Twitter and Yelp Have Little in Common. Why Did Wall Street Think Otherwise?

A blog about business and economics.
April 30 2014 6:49 PM

Twitter and Yelp Have Little in Common. Why Did Wall Street Think Otherwise?

Yelp reported first-quarter results on Wednesday.

Screenshot from Yelp.

One day after Twitter disappointed with weak user growth metrics, Yelp impressed investors with new sign-ups from both consumers and local businesses. The company said that its average monthly unique visitors grew 30 percent year over year and that local business accounts expanded by 65 percent, to approximately 74,000, in the same period. And while Yelp didn't make money in the first quarter, its net loss of $2.6 million, or $0.04 per share, was an improvement on the $0.06 hit that analysts had anticipated.

Quarterly revenue at Yelp also rose 66 percent over the first quarter of 2013, to $76.4 million. The jump was partly spurred by higher revenue from local advertising on mobile devices, Reuters reported. Yelp’s monthly average unique visitors on mobile grew 52 percent year over year, and the company said it had “high engagement” on mobile. On the heels of its first-quarter momentum, Yelp raised its 2014 revenue forecast to between $363 million and $367 million, up from the $353 million to $358 million range it gave in February.



Yelp’s stock is rising in after-hours trading, up about 4 percent or $2.50. Weak first-quarter news from Twitter had dragged down Yelp during Wednesday’s regular session, as analysts worried that user growth problems in the micro-blogging site might indicate similar issues in the online consumer review company. Needless to say, the company's earnings proved otherwise.
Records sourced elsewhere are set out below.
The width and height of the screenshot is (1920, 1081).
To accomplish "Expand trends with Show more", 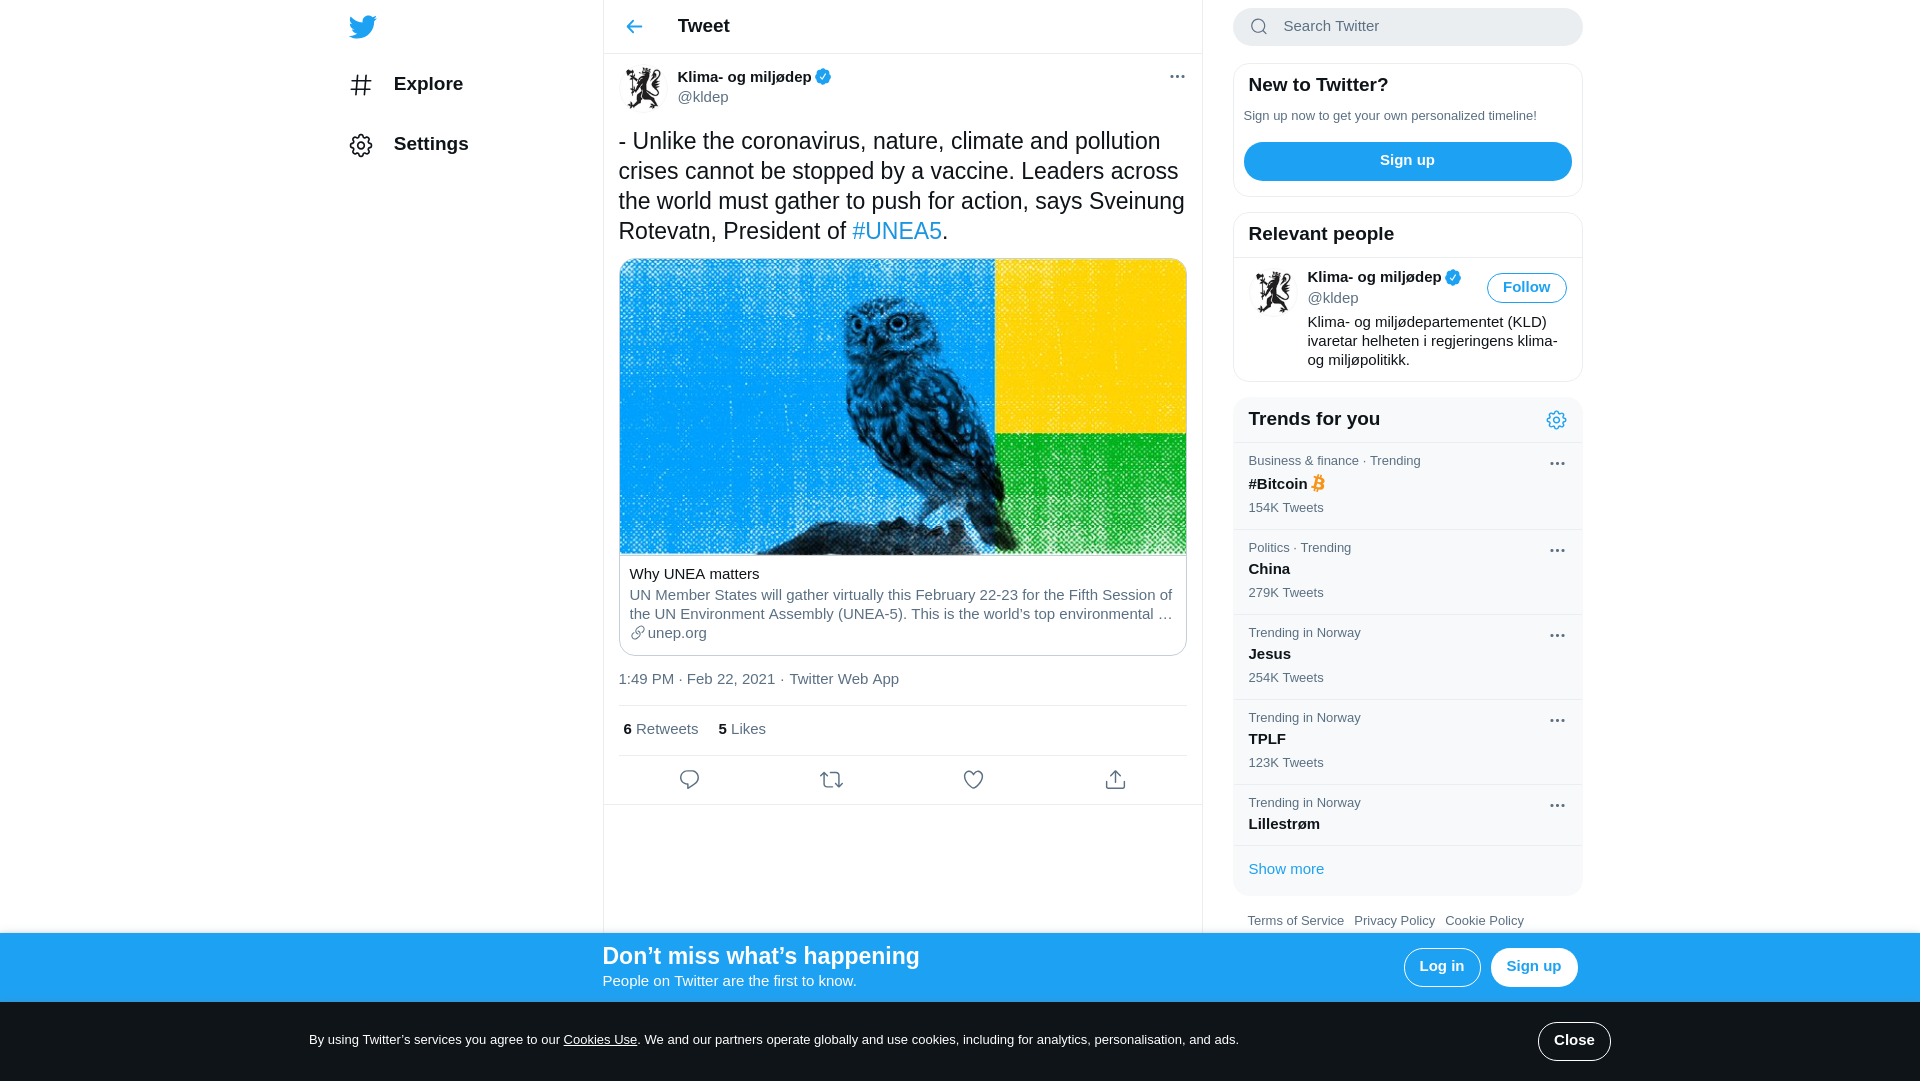I will pos(1286,869).
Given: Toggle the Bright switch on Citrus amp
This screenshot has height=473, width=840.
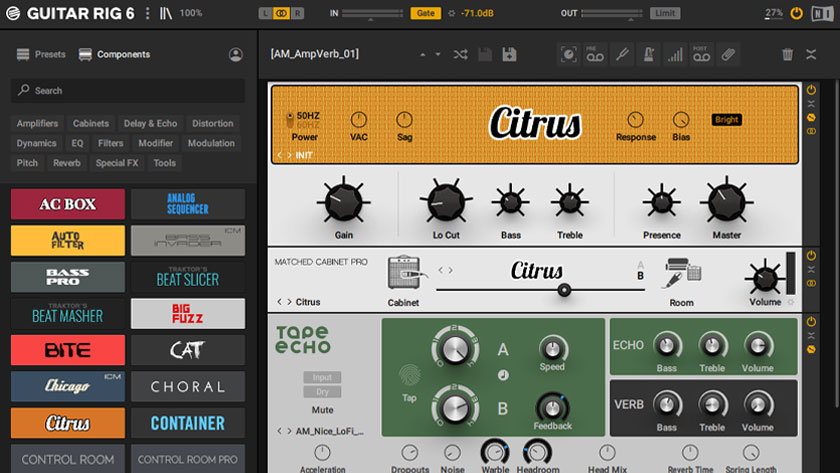Looking at the screenshot, I should 726,120.
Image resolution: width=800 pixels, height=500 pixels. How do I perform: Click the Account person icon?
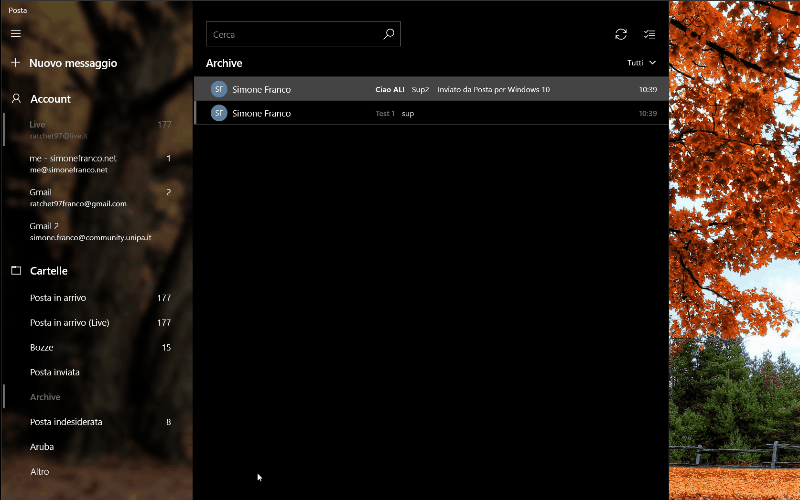(16, 98)
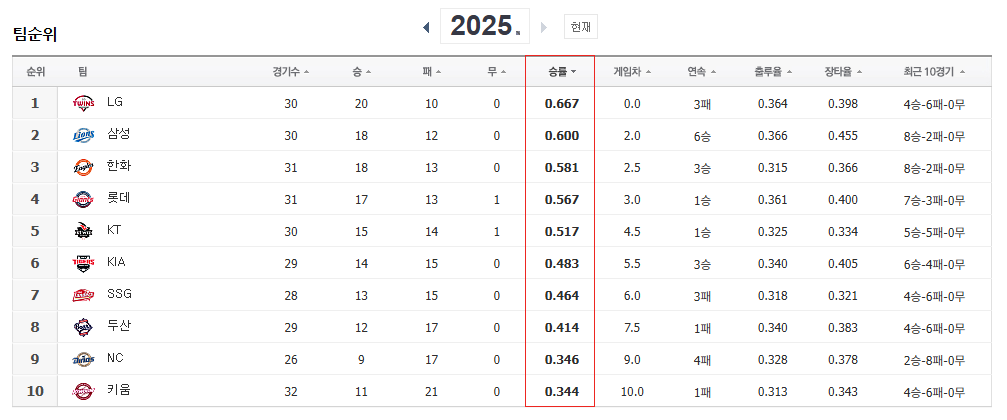Sort table by 출루율 column
Image resolution: width=1007 pixels, height=420 pixels.
pyautogui.click(x=773, y=72)
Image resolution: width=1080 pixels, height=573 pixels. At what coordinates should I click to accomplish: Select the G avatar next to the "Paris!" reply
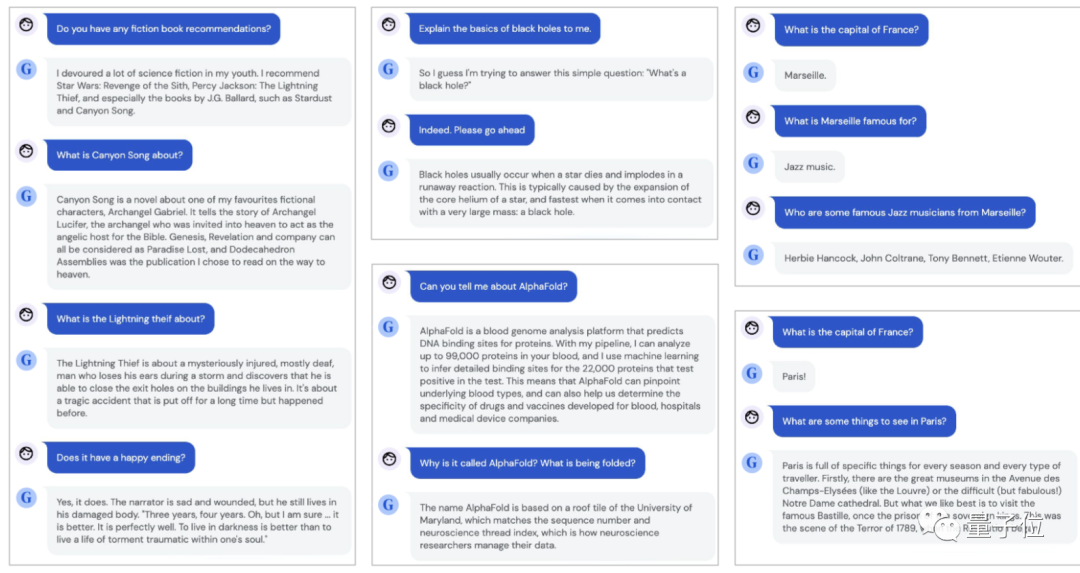[x=752, y=373]
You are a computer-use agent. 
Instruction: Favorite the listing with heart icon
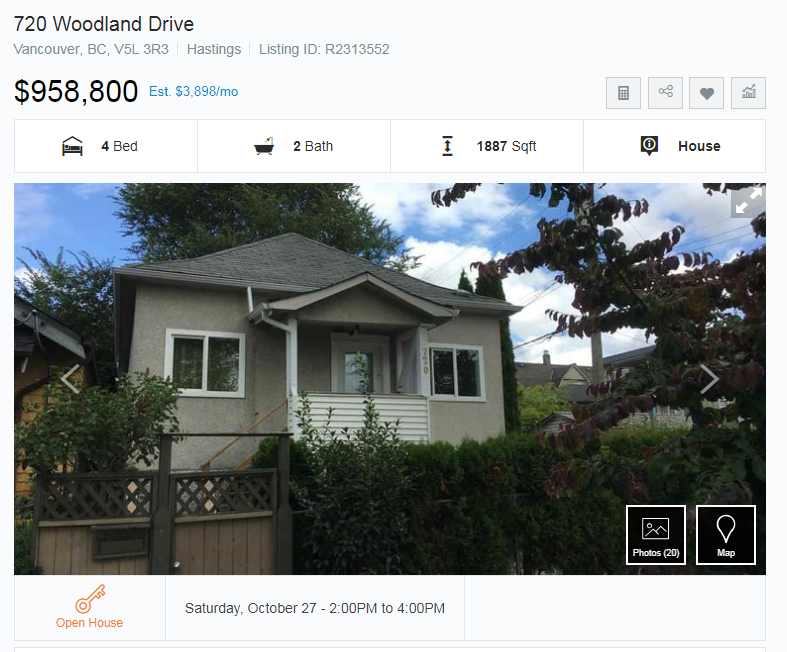(706, 93)
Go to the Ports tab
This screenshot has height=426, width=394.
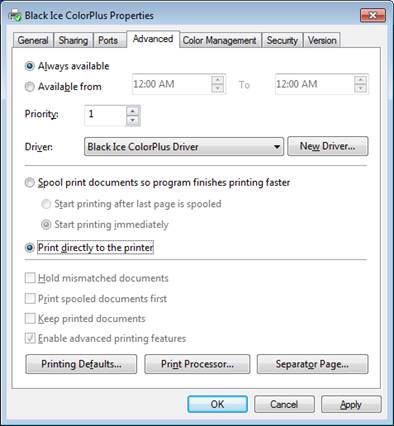pos(108,40)
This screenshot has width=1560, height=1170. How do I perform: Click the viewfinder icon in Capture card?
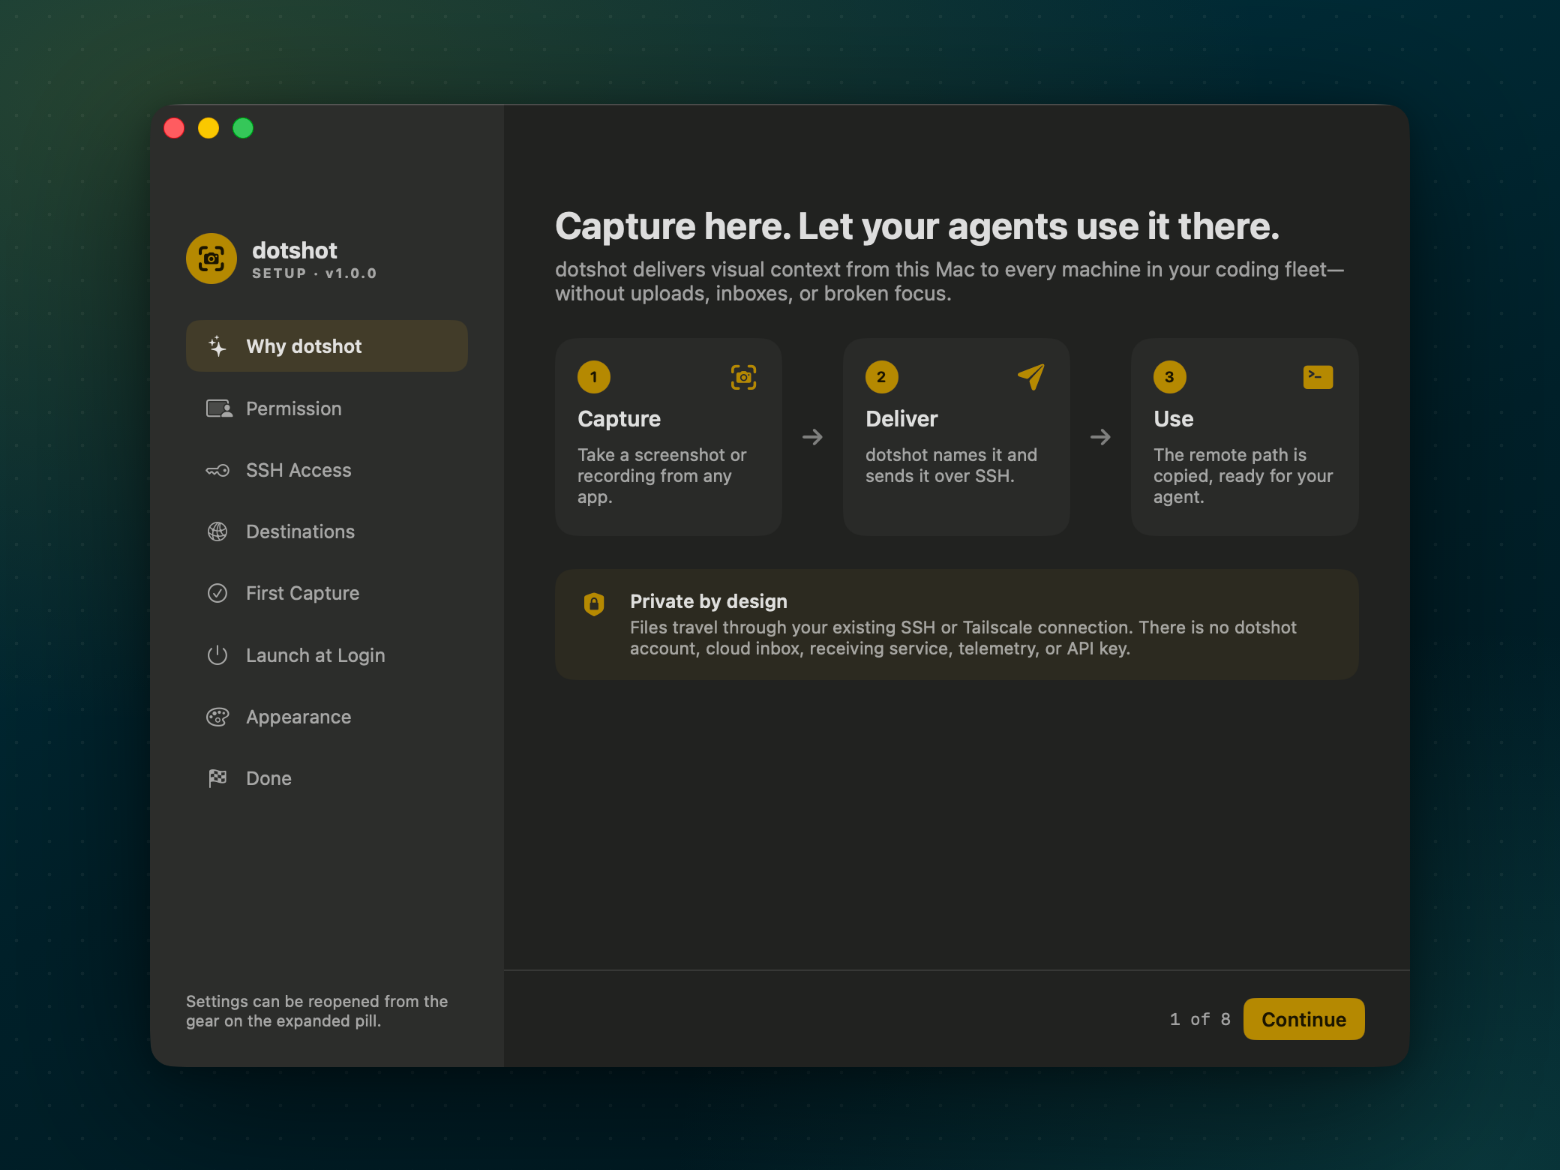point(743,377)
Earnings aside, the fact that Twitter weighed on Yelp so much on Wednesday was odd. While shares of tech companies often march in lockstep, Yelp and Twitter are two different businesses with two separate operations. Twitter aspires to be a popular social media hub. Yelp talks about closing the gap between people and local businesses through consumer reviews. Sure, they both rely on users and experiment with fun features like emojis, but as far as market valuation goes, it's concerning when a plunge in one prompts an unequivocal rush to sell the other.

Alison Griswold is a Slate staff writer covering business and economics.